Advertencia de un politólogo: el acuerdo petrolero de EE.UU. con Venezuela podría avivar el populismo regional
El académico Javier Corrales, especialista en la política venezolana, sostiene que si Washington actúa como si tuviera derechos sobre los recursos naturales de Venezuela puede reforzar los discursos antiimperialistas que históricamente impulsan a líderes populistas de izquierda en América Latina.

El politólogo Javier Corrales, reconocido por sus estudios sobre el poder y la política en Venezuela, encendió una señal de alerta sobre el reciente acuerdo petrolero alcanzado entre el gobierno de Donald Trump y la vicepresidenta venezolana Delcy Rodríguez.
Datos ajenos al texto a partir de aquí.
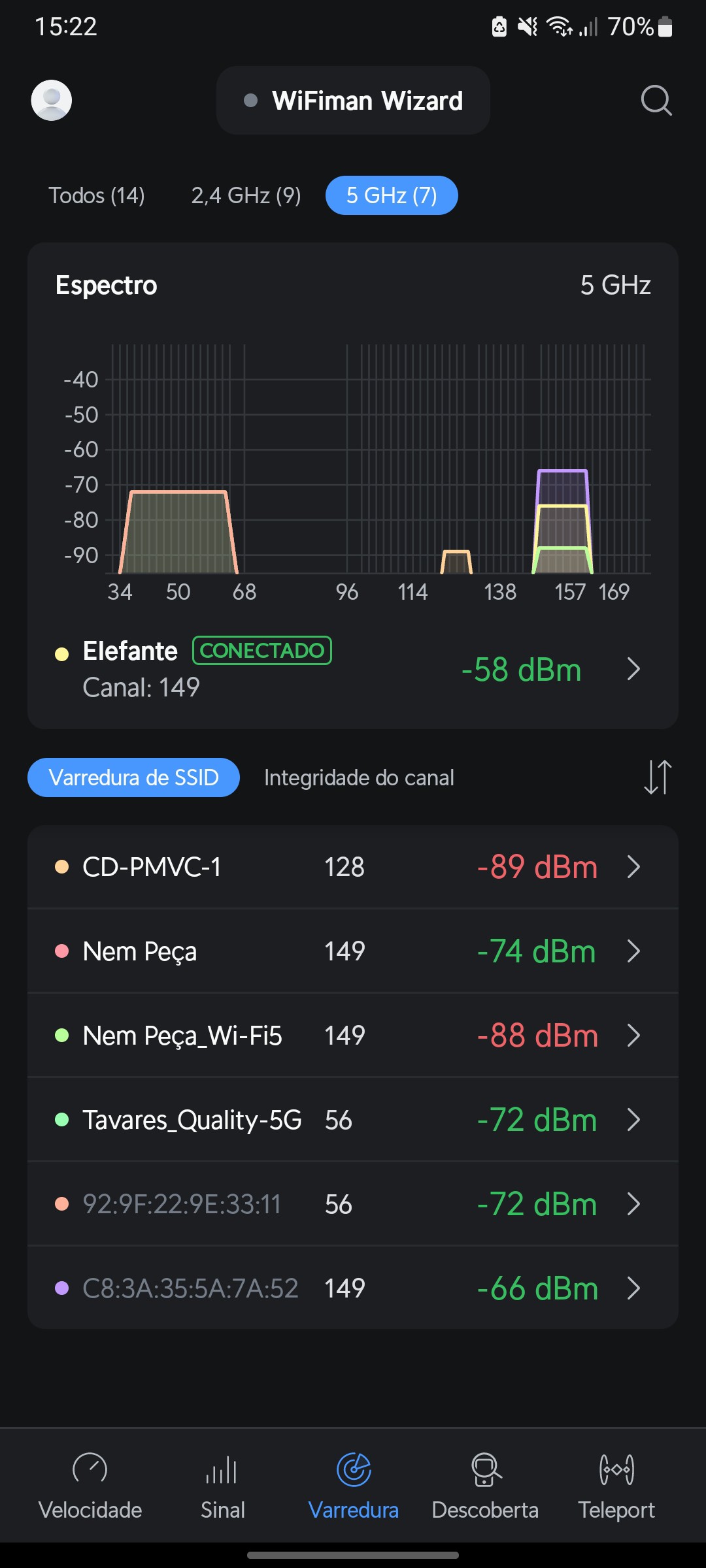The image size is (706, 1568).
Task: Tap the search magnifier icon
Action: pyautogui.click(x=656, y=100)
Según el especialista, este tipo de entendimientos, si se perciben como una apropiación de recursos naturales por parte de Estados Unidos, corren el riesgo de generar un efecto contrario al buscado.
En una entrevista con BBC Mundo, Corrales explicó que la percepción de que Washington actúa como 'dueño' del petróleo venezolano puede reactivar un sentimiento de resentimiento histórico en la región. Ese resentimiento, advirtió, es precisamente el caldo de cultivo del que suelen emerger líderes populistas de izquierda, quienes construyen su discurso político apelando a la defensa de la soberanía nacional frente a potencias extranjeras.
El acuerdo en cuestión involucra directamente a dos figuras centrales del tablero político actual: el presidente estadounidense y la número dos del chavismo, lo que le otorga una relevancia particular. Para Corrales, el simple hecho de que Estados Unidos negocie de manera directa con la cúpula del poder venezolano ya envía un mensaje simbólico fuerte, independientemente de los términos específicos del pacto.
Este tipo de análisis cobra sentido si se recuerda que Venezuela posee las mayores reservas de petróleo probadas del mundo, un recurso que ha sido tanto motor de bonanza económica como fuente de conflictos internos y presiones internacionales durante las últimas dos décadas. El control sobre esa riqueza ha sido, históricamente, un elemento central en la narrativa política tanto del chavismo como de sus opositores.

Para entender el peso de la advertencia de Corrales conviene repasar el contexto regional: desde comienzos del siglo XXI, América Latina vivió sucesivas olas de gobiernos que se definieron como defensores de la soberanía frente a Estados Unidos, desde Hugo Chávez en Venezuela hasta expresiones similares en Bolivia, Ecuador y Nicaragua. Ese relato antiimperialista encontró siempre en la relación con Washington un combustible político clave, sobre todo cuando se percibían maniobras para controlar recursos estratégicos.
La comunidad latina en Estados Unidos no es ajena a estas discusiones. Buena parte de la diáspora venezolana, cubana y nicaragüense que reside en el país sigue de cerca cualquier gesto de la Casa Blanca hacia sus gobiernos de origen, ya sea en clave de sanciones, negociaciones o acuerdos comerciales. Un movimiento como el que involucra a Trump y Rodríguez puede impactar tanto en las expectativas de cambio político en Venezuela como en el clima de opinión dentro de estas comunidades migrantes.
Además, la política petrolera hacia Venezuela tiene consecuencias económicas concretas que trascienden lo simbólico. Las decisiones de Washington sobre sanciones, licencias para operar en el sector energético venezolano o acuerdos de cooperación afectan directamente el precio internacional del crudo, las inversiones de compañías estadounidenses y la disponibilidad de divisas para el gobierno de Nicolás Maduro, lo que a su vez repercute en la economía interna del país caribeño.
Corrales insistió en que el riesgo no es solo diplomático sino también de largo plazo: si la relación con Estados Unidos se percibe como extractiva o unilateral, eso puede fortalecer a futuros liderazgos que capitalicen ese descontento, tal como ocurrió en otros momentos de la historia reciente latinoamericana. La lectura que hagan los actores políticos venezolanos y regionales sobre este acuerdo, sostuvo, será determinante para el rumbo que tome la política interna del país en los próximos años.
El análisis del politólogo se suma a un debate más amplio sobre cómo Estados Unidos debería vincularse con los gobiernos de la región en materia de recursos naturales, especialmente en un contexto de creciente competencia global por el acceso a energía y minerales estratégicos. La discusión sobre Venezuela, en ese sentido, funciona como un caso testigo de tensiones que también se replican en otros países de América Latina.